O tempo gasto em tarefas relacionadas ao paciente durante as férias também variou por especialidade. Os emergencistas e os radiologistas tiveram a menor porcentagem de médicos realizando 30 minutos de trabalho durante as férias, enquanto os urologistas, neurologistas e subespecialidades cirúrgicas tiveram a maior porcentagem.
Em relação ao gênero, o número de dias de férias tirados e a quantidade de trabalho fora do expediente variaram por gênero. Uma proporção menor de mulheres relatou tirar mais de 3 semanas de férias do que os homens. As mulheres também tinham mais probabilidade de realizar 30 minutos ou mais de trabalho fora do expediente.
A maioria dos médicos indicou as seguintes barreiras para tirar férias: encontrar alguém para cobrir responsabilidades clínicas, o impacto financeiro de tirar férias e o volume de trabalho da caixa de entrada do EHR.

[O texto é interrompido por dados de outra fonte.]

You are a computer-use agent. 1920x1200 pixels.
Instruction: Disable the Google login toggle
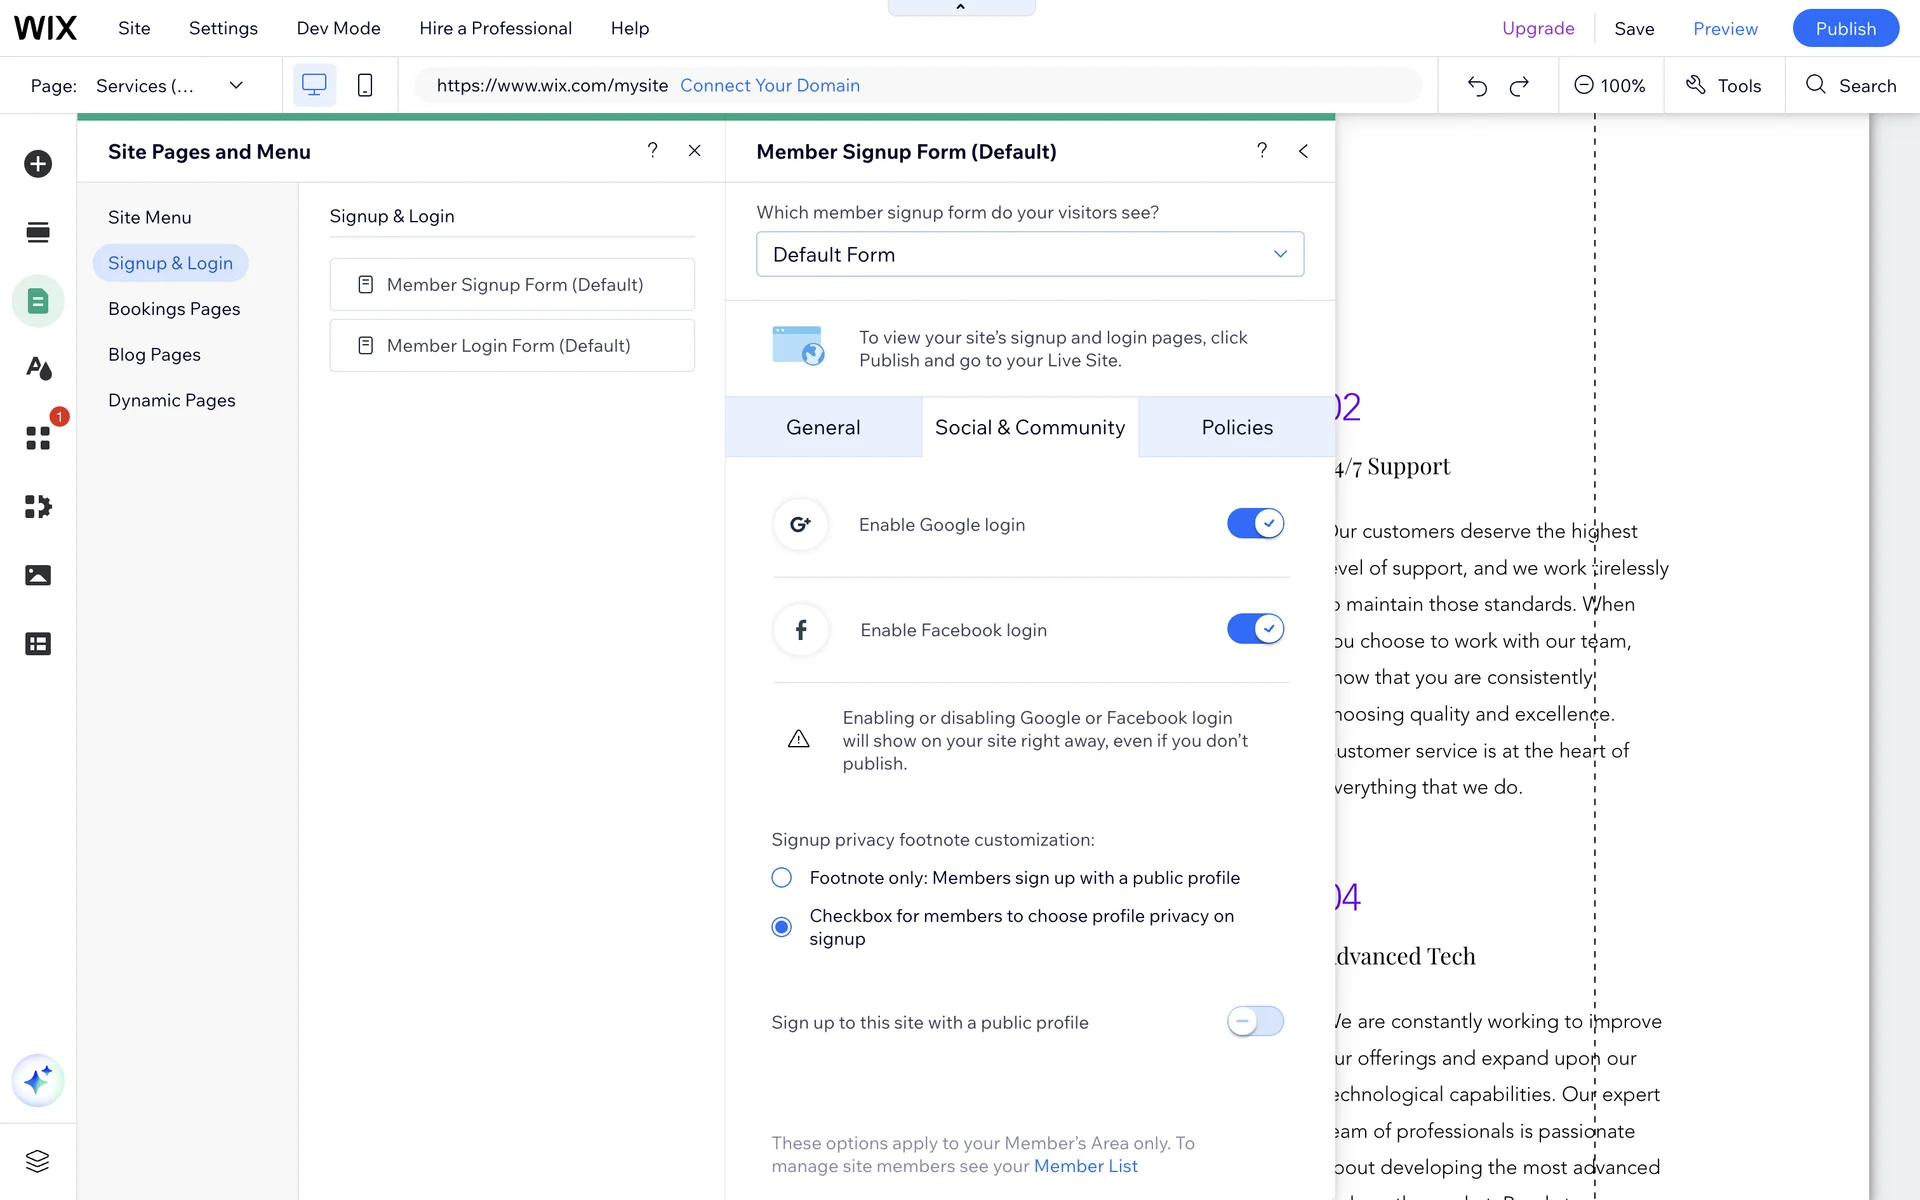pyautogui.click(x=1255, y=524)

Ademais, os pesquisadores identificaram os fatores associados ao esgotamento. Na análise, tirar mais de 3 semanas de férias por ano e ter cobertura completa da caixa de entrada do EHR durante as férias foram associados a menor risco de esgotamento, enquanto gastar 30 minutos ou mais estava associado a maior risco.
Sendo assim, mais da metade dos médicos nos Estados Unidos (59,6%) tiram 3 semanas ou menos de férias por ano. A maioria dos médicos (70,4%) trabalhou em suas férias, com um terço trabalhando 30 minutos ou mais. Na análise multivariada, controlando fatores pessoais e profissionais, as mulheres tinham mais probabilidade de trabalhar mais de 30 minutos nas férias.

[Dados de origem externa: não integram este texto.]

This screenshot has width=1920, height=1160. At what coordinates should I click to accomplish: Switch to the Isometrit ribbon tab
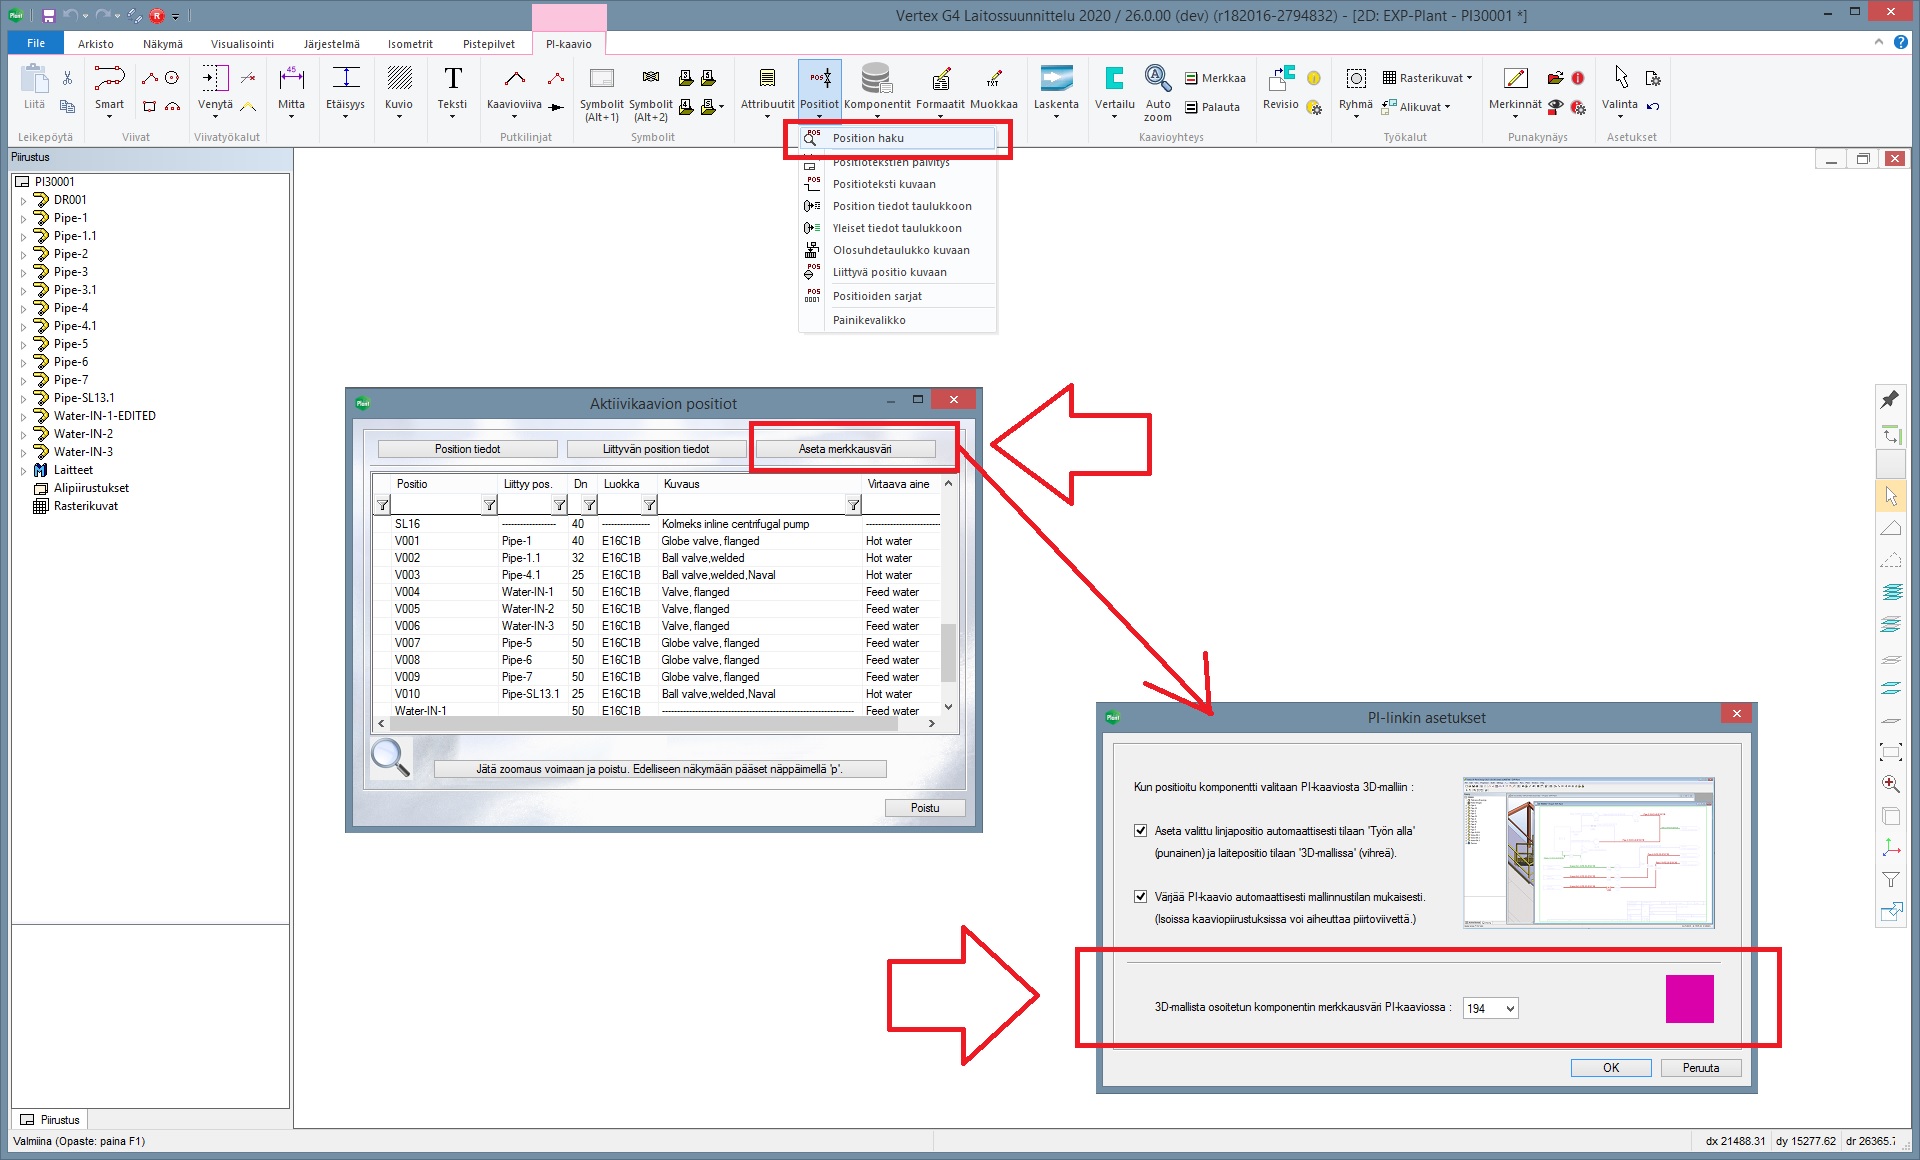[410, 44]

Tirar menos férias e trabalhar durante as férias foi associado a uma média maior de exaustão emocional e pontuações mais baixas de realização profissional. Após ajuste para outros fatores-chave (idade, gênero, estado civil, filhos, especialidade e ambiente de prática), o número de dias de férias tirados e ter cobertura completa da caixa de entrada eletrônica (EHR) durante as férias foram associados a menores chances de esgotamento profissional, enquanto passar 30 minutos ou mais trabalhando nas férias estava associado a maiores chances.
Evidências indicaram que muitos médicos estão enfrentando uma sobrecarga de trabalho. Esses profissionais trabalham mais horas por semana do que a população trabalhadora geral dos EUA, com o médico em tempo integral típico trabalhando 54 horas por semana, em média, 10 horas a mais do que outros trabalhadores a cada semana. Mais horas de trabalho por semana estão associadas a taxas mais altas de esgotamento, com aproximadamente um aumento de 2% nas chances desse a cada hora.
Como a maioria dos médicos tira 3 semanas ou menos de férias por ano e não se desconecta completamente durante as férias, esses comportamentos, provavelmente, exacerbam o risco de esgotamento profissional. Esse é uma séria ameaça ao bem-estar dos pacientes e dos profissionais, pois foi associado a taxas mais altas de erros médicos, internações mais longas, maior mortalidade, menores taxas de satisfação do paciente, redução nas horas de trabalho, rotatividade, custos excessivos com saúde e problemas de saúde física e mental.
Sendo assim, é necessário que políticas de saúde e organizações reforcem a importância do sistema garantir que os médicos tirem férias adequadas e tenham cobertura das responsabilidades clínicas para reduzir o esgotamento.